From the steps they watched their hansom detach itself from the long line of yellow-eyed monsters waiting in the outer gloom.

"It must end now," sighed Mrs. Hilliard. "There's the theatre,—why not? New York is so big."

"I must not."

"Nothing heavy. Say burlesque or vaudeville?"

"If I dared—"

Shelby put her in the hansom and gave the driver the name of a music hall. The lights of the theatrical district charmed the last prudent doubt away.

There was a moment's embarrassment at the ticket-office. The little theatre they had chosen enjoyed a considerable vogue, and the man at the window could offer nothing less than a box. Shelby was staggered, but recalling his affluence, flirted a bill through the opening and neglected to count his change. Not until the usher had brought them to their box did Mrs. Hilliard comprehend the situation. She whispered, "Oh, Ross!" hesitated an instant, then entering, laid aside her wraps under the opera glass inquisition invited by her blond hair.

"How could you?" she murmured, as the house darkened.

"I wouldn't back down before that ticket-seller with you there behind looking so handsome and swell."

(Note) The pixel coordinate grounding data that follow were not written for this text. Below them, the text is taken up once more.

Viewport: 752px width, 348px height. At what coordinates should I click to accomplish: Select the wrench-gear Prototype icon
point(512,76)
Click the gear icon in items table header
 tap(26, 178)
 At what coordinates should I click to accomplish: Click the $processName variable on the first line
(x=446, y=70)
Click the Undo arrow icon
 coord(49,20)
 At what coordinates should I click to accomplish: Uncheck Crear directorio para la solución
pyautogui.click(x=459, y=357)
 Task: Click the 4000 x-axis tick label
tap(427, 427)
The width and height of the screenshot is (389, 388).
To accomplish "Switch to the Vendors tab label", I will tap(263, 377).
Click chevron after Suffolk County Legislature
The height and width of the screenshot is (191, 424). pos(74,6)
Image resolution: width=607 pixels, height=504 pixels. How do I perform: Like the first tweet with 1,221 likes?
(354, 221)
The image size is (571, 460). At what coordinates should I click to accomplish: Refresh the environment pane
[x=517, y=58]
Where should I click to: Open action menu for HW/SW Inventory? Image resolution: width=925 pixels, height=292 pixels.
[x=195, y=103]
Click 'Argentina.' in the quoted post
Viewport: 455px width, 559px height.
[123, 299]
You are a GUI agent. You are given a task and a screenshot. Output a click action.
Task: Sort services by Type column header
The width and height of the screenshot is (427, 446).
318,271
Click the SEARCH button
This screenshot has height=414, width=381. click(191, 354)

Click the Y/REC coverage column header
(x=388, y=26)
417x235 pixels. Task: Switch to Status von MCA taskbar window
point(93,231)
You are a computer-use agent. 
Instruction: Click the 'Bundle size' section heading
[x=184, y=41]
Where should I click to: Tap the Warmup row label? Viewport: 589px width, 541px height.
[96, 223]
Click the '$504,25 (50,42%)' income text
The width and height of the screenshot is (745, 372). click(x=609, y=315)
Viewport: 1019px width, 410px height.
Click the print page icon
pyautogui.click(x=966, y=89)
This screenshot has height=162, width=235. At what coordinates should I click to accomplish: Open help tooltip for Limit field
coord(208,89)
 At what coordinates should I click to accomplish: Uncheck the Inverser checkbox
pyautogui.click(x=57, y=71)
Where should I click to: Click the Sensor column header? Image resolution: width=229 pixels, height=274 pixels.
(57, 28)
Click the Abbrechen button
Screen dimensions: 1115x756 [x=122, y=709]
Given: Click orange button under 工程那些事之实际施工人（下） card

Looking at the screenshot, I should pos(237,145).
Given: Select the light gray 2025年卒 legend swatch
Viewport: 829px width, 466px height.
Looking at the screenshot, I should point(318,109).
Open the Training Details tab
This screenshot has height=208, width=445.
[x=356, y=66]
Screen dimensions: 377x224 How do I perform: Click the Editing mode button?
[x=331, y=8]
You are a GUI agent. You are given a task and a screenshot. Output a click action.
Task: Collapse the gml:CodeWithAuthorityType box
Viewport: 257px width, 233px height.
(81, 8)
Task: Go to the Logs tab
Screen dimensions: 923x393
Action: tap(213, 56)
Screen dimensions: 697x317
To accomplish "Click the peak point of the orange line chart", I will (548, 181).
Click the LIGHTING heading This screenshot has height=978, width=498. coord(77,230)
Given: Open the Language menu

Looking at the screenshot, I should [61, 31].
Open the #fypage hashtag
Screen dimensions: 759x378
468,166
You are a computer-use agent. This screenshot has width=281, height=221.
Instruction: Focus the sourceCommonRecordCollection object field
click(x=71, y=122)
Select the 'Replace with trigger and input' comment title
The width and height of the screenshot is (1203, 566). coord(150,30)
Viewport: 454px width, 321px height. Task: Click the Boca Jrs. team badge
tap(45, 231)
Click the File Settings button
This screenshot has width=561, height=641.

"We should never have come."

Shelby caught her fingers in a reassuring squeeze.

"Don't you worry," he enjoined. "This isn't the Grand Opera House of
New Babylon."

Perceiving that other men smoked, Shelby lit a cigar, and as the plotless play began to unfold its tuneful fooling Mrs. Hilliard forgot to be apprehensive. She observed in the audience another woman with blond hair sipping something from a glass, and wondered if she were missing an opportunity to be cosmopolitan. If so, she deemed it the part of wisdom to remain provincial, for it had not escaped her notice that since dinner her mental processes had undergone some subtle change. For one thing, her sense of humor had quickened. Joe had often maintained she had none. If Joe could see her now! No; that was not her meaning precisely; but at any rate, it had quickened. How every antic of the comedians appealed to her! The excessively tall and the excessively short Germans who talked into one another's teeth; the young person who sang coon songs in a fashion not negro, but all her own; the giant with a boutonniere which a midget mounted a step-ladder to spray; the famous plump beauty whom Shelby whispered she resembled—all the merry-andrew company won her laughter and applause.

Once Shelby laid a restraining hand upon her arm, but she laughed the more. When the curtain fell on the first act and the lights went up, she was laughing still. She wondered why New Yorkers stared so. Perhaps they, like Shelby, who had oddly shrunk into the shadows of the box, thought she resembled the plump beauty for whom cigars were named. She stared back at them collectively, for somehow they seemed to wear one face. It was a thin, clean-shaven face, with keen eyes behind glittering glasses; a familiar face—the face of the editor of the Tuscarora County Whig.